Required work: Rewrite the stretch of the listing from the line containing "Tap the parking marker south of Legionowo" through the end of the listing, both ends included, with every line given again and the click coordinates in the answers multiplied by 1.5 and rounded to whole numbers, halves up. Leave the pictures out.

Available data:
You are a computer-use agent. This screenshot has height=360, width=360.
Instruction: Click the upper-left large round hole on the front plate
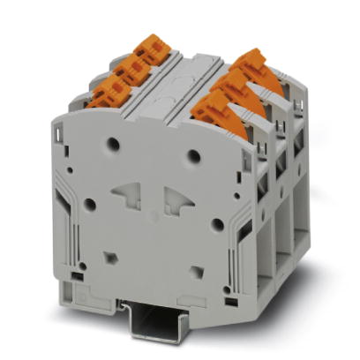click(x=113, y=142)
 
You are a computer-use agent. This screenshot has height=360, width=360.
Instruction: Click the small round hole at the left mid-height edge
click(x=90, y=204)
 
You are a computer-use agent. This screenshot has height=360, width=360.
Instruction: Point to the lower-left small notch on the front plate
click(x=110, y=258)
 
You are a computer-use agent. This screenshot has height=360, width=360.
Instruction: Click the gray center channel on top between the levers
click(x=189, y=75)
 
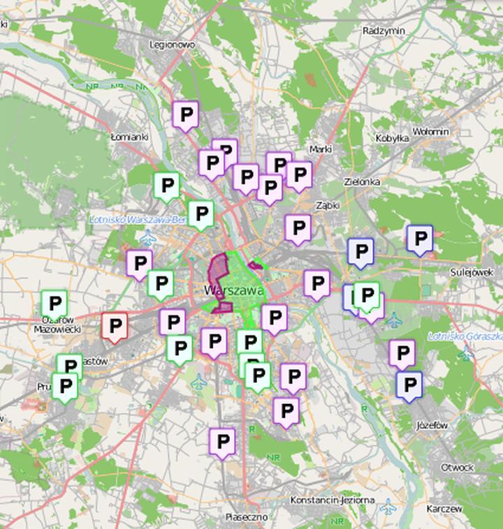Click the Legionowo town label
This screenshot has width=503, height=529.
[x=172, y=45]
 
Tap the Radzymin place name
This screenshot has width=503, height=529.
[x=384, y=31]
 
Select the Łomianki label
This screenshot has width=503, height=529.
[x=130, y=137]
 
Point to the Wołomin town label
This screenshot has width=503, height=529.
[x=430, y=131]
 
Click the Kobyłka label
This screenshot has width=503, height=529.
[x=392, y=138]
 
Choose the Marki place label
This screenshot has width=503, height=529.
[x=320, y=149]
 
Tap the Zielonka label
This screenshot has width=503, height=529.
[x=363, y=181]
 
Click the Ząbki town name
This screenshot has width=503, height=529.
[x=327, y=206]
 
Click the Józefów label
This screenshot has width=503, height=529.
[x=431, y=424]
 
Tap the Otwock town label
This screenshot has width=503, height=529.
[x=457, y=467]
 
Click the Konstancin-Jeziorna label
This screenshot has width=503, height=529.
[x=332, y=500]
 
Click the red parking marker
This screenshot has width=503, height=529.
[x=115, y=326]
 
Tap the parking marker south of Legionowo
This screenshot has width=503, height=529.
[x=185, y=114]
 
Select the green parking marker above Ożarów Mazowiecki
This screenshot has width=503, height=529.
[x=54, y=304]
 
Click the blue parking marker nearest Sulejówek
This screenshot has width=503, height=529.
[x=420, y=239]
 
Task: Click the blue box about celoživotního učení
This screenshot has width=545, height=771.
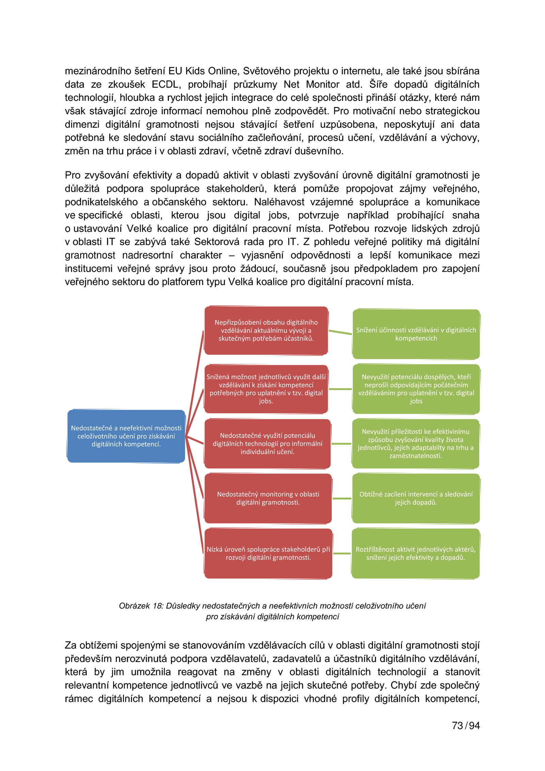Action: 126,436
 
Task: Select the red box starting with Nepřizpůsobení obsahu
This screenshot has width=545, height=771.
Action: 266,330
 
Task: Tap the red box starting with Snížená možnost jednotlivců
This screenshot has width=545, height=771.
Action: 266,389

Answer:
Tap the parking marker south of Legionowo
This screenshot has width=503, height=529.
[x=278, y=171]
 
Select the green parking marker above Ożarów Mazowiecki
This screenshot has width=503, height=529.
[x=81, y=456]
 
Click the blue parking marker nearest Sulejówek
This screenshot has width=503, height=529.
[x=630, y=359]
 
Task: Click the blue box about celoživotního učení
This screenshot has width=545, height=771.
Action: 189,654
 
Task: Select the red box starting with Nepřizpůsobení obsahu
This screenshot has width=545, height=771.
Action: 399,495
 
Task: Tap the red box starting with Snížená možnost jednotlivců
This screenshot has width=545, height=771.
Action: 399,584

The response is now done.